• [What the task asks]
Copy out the whole listing below, word for word and line for line.

Extracted data entries:
++++++++++

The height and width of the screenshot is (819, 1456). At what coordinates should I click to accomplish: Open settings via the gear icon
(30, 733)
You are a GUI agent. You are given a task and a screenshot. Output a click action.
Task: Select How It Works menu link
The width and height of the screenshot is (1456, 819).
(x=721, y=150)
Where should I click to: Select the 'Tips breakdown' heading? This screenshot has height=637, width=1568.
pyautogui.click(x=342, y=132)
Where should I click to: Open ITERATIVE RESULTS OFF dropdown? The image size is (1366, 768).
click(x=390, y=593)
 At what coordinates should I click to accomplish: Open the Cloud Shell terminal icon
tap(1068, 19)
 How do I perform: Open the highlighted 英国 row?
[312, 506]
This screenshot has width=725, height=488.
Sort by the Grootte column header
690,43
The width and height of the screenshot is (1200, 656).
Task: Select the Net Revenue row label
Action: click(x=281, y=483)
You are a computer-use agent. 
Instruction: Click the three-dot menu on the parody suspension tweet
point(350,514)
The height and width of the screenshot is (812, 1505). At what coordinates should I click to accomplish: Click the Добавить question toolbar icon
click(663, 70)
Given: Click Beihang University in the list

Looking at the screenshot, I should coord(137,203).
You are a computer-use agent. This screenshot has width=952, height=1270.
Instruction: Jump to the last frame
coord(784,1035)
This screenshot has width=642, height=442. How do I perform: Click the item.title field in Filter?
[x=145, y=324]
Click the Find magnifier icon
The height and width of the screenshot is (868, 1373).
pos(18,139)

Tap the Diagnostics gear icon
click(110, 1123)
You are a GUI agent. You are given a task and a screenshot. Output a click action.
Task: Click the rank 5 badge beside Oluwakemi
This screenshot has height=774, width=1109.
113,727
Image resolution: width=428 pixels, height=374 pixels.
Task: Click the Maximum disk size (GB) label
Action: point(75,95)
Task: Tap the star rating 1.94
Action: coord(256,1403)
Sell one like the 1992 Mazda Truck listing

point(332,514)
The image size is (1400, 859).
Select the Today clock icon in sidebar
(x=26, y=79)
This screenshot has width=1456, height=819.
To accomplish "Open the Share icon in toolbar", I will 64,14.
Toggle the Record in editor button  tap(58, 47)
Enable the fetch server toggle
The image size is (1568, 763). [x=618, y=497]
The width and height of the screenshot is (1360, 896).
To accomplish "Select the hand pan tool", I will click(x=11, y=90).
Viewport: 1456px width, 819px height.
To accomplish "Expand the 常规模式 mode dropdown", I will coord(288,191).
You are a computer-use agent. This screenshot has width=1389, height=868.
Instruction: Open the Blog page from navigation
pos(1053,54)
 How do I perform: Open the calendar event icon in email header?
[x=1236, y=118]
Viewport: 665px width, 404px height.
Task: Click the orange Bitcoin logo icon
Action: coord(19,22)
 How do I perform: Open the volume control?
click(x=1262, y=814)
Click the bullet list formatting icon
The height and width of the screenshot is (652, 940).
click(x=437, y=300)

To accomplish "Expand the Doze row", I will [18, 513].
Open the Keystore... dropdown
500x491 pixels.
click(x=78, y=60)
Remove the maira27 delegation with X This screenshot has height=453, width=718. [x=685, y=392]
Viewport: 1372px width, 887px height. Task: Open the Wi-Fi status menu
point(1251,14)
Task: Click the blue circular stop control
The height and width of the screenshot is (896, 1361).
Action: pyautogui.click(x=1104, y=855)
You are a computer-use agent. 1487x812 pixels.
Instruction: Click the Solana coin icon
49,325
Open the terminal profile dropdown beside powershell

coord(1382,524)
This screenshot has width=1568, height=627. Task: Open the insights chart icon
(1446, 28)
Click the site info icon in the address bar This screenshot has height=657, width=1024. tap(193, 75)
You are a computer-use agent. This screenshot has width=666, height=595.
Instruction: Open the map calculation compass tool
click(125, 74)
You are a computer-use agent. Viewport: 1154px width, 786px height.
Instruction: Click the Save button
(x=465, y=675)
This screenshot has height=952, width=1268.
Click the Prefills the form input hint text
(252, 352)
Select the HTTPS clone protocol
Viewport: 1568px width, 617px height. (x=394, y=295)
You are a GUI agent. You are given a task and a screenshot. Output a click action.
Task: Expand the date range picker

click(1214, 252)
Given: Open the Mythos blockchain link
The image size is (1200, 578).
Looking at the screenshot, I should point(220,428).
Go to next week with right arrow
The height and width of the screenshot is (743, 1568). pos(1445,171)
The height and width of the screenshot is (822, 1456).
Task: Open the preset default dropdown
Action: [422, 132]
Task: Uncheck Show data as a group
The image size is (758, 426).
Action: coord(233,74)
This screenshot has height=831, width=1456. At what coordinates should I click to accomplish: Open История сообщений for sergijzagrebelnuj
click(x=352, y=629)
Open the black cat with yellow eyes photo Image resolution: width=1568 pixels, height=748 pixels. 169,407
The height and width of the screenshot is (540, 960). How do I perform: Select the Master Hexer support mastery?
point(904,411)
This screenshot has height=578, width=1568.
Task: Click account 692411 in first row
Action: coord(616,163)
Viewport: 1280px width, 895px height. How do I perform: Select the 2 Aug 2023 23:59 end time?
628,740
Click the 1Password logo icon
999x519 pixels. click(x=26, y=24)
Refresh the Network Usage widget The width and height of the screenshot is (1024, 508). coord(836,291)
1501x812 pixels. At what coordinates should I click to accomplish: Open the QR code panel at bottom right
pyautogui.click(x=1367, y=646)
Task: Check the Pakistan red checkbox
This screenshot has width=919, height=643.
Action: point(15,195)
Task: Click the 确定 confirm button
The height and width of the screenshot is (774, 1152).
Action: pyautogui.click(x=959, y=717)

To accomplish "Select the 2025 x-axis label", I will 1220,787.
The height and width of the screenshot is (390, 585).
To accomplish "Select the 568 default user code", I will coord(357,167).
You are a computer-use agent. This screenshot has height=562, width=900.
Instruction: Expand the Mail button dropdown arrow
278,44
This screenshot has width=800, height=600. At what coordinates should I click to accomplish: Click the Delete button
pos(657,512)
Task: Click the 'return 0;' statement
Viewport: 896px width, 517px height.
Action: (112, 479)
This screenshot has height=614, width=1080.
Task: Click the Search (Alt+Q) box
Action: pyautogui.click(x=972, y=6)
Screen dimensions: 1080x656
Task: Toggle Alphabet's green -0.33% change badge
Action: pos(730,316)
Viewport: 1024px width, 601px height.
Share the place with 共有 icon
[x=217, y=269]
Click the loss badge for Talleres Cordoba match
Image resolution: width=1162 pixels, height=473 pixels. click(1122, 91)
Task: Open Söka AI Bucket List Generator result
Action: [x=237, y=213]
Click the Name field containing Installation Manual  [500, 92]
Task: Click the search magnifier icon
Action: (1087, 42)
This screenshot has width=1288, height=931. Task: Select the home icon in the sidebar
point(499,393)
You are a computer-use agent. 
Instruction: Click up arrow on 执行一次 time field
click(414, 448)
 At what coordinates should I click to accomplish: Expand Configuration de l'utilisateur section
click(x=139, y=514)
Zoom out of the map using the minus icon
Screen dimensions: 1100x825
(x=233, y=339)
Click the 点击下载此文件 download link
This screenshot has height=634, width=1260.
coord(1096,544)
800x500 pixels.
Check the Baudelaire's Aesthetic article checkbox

++++++++++

• [Answer for this exercise]
The height and width of the screenshot is (819, 1456). At what coordinates should I click to accomplish: Open settings via the gear icon
(30, 733)
You are a GUI agent. You are given a task and a screenshot. Output a click action.
Task: Select How It Works menu link
The width and height of the screenshot is (1456, 819).
(x=721, y=150)
Where should I click to: Select the 'Tips breakdown' heading? This screenshot has height=637, width=1568.
pyautogui.click(x=342, y=132)
Where should I click to: Open ITERATIVE RESULTS OFF dropdown? The image size is (1366, 768).
click(x=390, y=593)
 At what coordinates should I click to accomplish: Open the Cloud Shell terminal icon
tap(1068, 19)
 How do I perform: Open the highlighted 英国 row?
[312, 506]
This screenshot has width=725, height=488.
Sort by the Grootte column header
690,43
The width and height of the screenshot is (1200, 656).
Task: Select the Net Revenue row label
Action: click(x=281, y=483)
You are a computer-use agent. 
Instruction: Click the three-dot menu on the parody suspension tweet
point(350,514)
The height and width of the screenshot is (812, 1505). At what coordinates should I click to accomplish: Click the Добавить question toolbar icon
click(663, 70)
Given: Click Beihang University in the list

Looking at the screenshot, I should coord(137,203).
You are a computer-use agent. This screenshot has width=952, height=1270.
Instruction: Jump to the last frame
coord(784,1035)
This screenshot has width=642, height=442. How do I perform: Click the item.title field in Filter?
[x=145, y=324]
Click the Find magnifier icon
The height and width of the screenshot is (868, 1373).
pos(18,139)

Tap the Diagnostics gear icon
click(110, 1123)
You are a GUI agent. You are given a task and a screenshot. Output a click action.
Task: Click the rank 5 badge beside Oluwakemi
This screenshot has height=774, width=1109.
113,727
Image resolution: width=428 pixels, height=374 pixels.
Task: Click the Maximum disk size (GB) label
Action: point(75,95)
Task: Tap the star rating 1.94
Action: coord(256,1403)
Sell one like the 1992 Mazda Truck listing

point(332,514)
The image size is (1400, 859).
Select the Today clock icon in sidebar
(x=26, y=79)
This screenshot has width=1456, height=819.
To accomplish "Open the Share icon in toolbar", I will 64,14.
Toggle the Record in editor button  tap(58, 47)
Enable the fetch server toggle
The image size is (1568, 763). [x=618, y=497]
The width and height of the screenshot is (1360, 896).
To accomplish "Select the hand pan tool", I will click(x=11, y=90).
Viewport: 1456px width, 819px height.
To accomplish "Expand the 常规模式 mode dropdown", I will coord(288,191).
You are a computer-use agent. This screenshot has width=1389, height=868.
Instruction: Open the Blog page from navigation
pos(1053,54)
 How do I perform: Open the calendar event icon in email header?
[x=1236, y=118]
Viewport: 665px width, 404px height.
Task: Click the orange Bitcoin logo icon
Action: coord(19,22)
 How do I perform: Open the volume control?
click(x=1262, y=814)
Click the bullet list formatting icon
The height and width of the screenshot is (652, 940).
click(x=437, y=300)

To accomplish "Expand the Doze row", I will [18, 513].
Open the Keystore... dropdown
500x491 pixels.
click(x=78, y=60)
Remove the maira27 delegation with X This screenshot has height=453, width=718. [x=685, y=392]
Viewport: 1372px width, 887px height. Task: Open the Wi-Fi status menu
point(1251,14)
Task: Click the blue circular stop control
The height and width of the screenshot is (896, 1361).
Action: pyautogui.click(x=1104, y=855)
You are a computer-use agent. 1487x812 pixels.
Instruction: Click the Solana coin icon
49,325
Open the terminal profile dropdown beside powershell

coord(1382,524)
This screenshot has width=1568, height=627. Task: Open the insights chart icon
(1446, 28)
Click the site info icon in the address bar This screenshot has height=657, width=1024. tap(193, 75)
You are a computer-use agent. This screenshot has width=666, height=595.
Instruction: Open the map calculation compass tool
click(125, 74)
You are a computer-use agent. Viewport: 1154px width, 786px height.
Instruction: Click the Save button
(x=465, y=675)
This screenshot has height=952, width=1268.
Click the Prefills the form input hint text
(252, 352)
Select the HTTPS clone protocol
Viewport: 1568px width, 617px height. (x=394, y=295)
You are a GUI agent. You are given a task and a screenshot. Output a click action.
Task: Expand the date range picker

click(1214, 252)
Given: Open the Mythos blockchain link
The image size is (1200, 578).
Looking at the screenshot, I should point(220,428).
Go to next week with right arrow
The height and width of the screenshot is (743, 1568). pos(1445,171)
The height and width of the screenshot is (822, 1456).
Task: Open the preset default dropdown
Action: [422, 132]
Task: Uncheck Show data as a group
The image size is (758, 426).
Action: coord(233,74)
This screenshot has height=831, width=1456. At what coordinates should I click to accomplish: Open История сообщений for sergijzagrebelnuj
click(x=352, y=629)
Open the black cat with yellow eyes photo Image resolution: width=1568 pixels, height=748 pixels. 169,407
The height and width of the screenshot is (540, 960). How do I perform: Select the Master Hexer support mastery?
point(904,411)
This screenshot has height=578, width=1568.
Task: Click account 692411 in first row
Action: coord(616,163)
Viewport: 1280px width, 895px height. How do I perform: Select the 2 Aug 2023 23:59 end time?
628,740
Click the 1Password logo icon
999x519 pixels. click(x=26, y=24)
Refresh the Network Usage widget The width and height of the screenshot is (1024, 508). coord(836,291)
1501x812 pixels. At what coordinates should I click to accomplish: Open the QR code panel at bottom right
pyautogui.click(x=1367, y=646)
Task: Check the Pakistan red checkbox
This screenshot has width=919, height=643.
Action: point(15,195)
Task: Click the 确定 confirm button
The height and width of the screenshot is (774, 1152).
Action: pyautogui.click(x=959, y=717)

To accomplish "Select the 2025 x-axis label", I will 1220,787.
The height and width of the screenshot is (390, 585).
To accomplish "Select the 568 default user code", I will coord(357,167).
You are a computer-use agent. This screenshot has height=562, width=900.
Instruction: Expand the Mail button dropdown arrow
278,44
This screenshot has width=800, height=600. At what coordinates should I click to accomplish: Click the Delete button
pos(657,512)
Task: Click the 'return 0;' statement
Viewport: 896px width, 517px height.
Action: (112, 479)
This screenshot has height=614, width=1080.
Task: Click the Search (Alt+Q) box
Action: pyautogui.click(x=972, y=6)
Screen dimensions: 1080x656
Task: Toggle Alphabet's green -0.33% change badge
Action: pos(730,316)
Viewport: 1024px width, 601px height.
Share the place with 共有 icon
[x=217, y=269]
Click the loss badge for Talleres Cordoba match
Image resolution: width=1162 pixels, height=473 pixels. click(1122, 91)
Task: Open Söka AI Bucket List Generator result
Action: [x=237, y=213]
Click the Name field containing Installation Manual  [500, 92]
Task: Click the search magnifier icon
Action: (1087, 42)
This screenshot has width=1288, height=931. Task: Select the home icon in the sidebar
point(499,393)
You are a computer-use agent. 
Instruction: Click up arrow on 执行一次 time field
click(414, 448)
 At what coordinates should I click to accomplish: Expand Configuration de l'utilisateur section
click(x=139, y=514)
Zoom out of the map using the minus icon
Screen dimensions: 1100x825
(x=233, y=339)
Click the 点击下载此文件 download link
This screenshot has height=634, width=1260.
coord(1096,544)
800x500 pixels.
Check the Baudelaire's Aesthetic article checkbox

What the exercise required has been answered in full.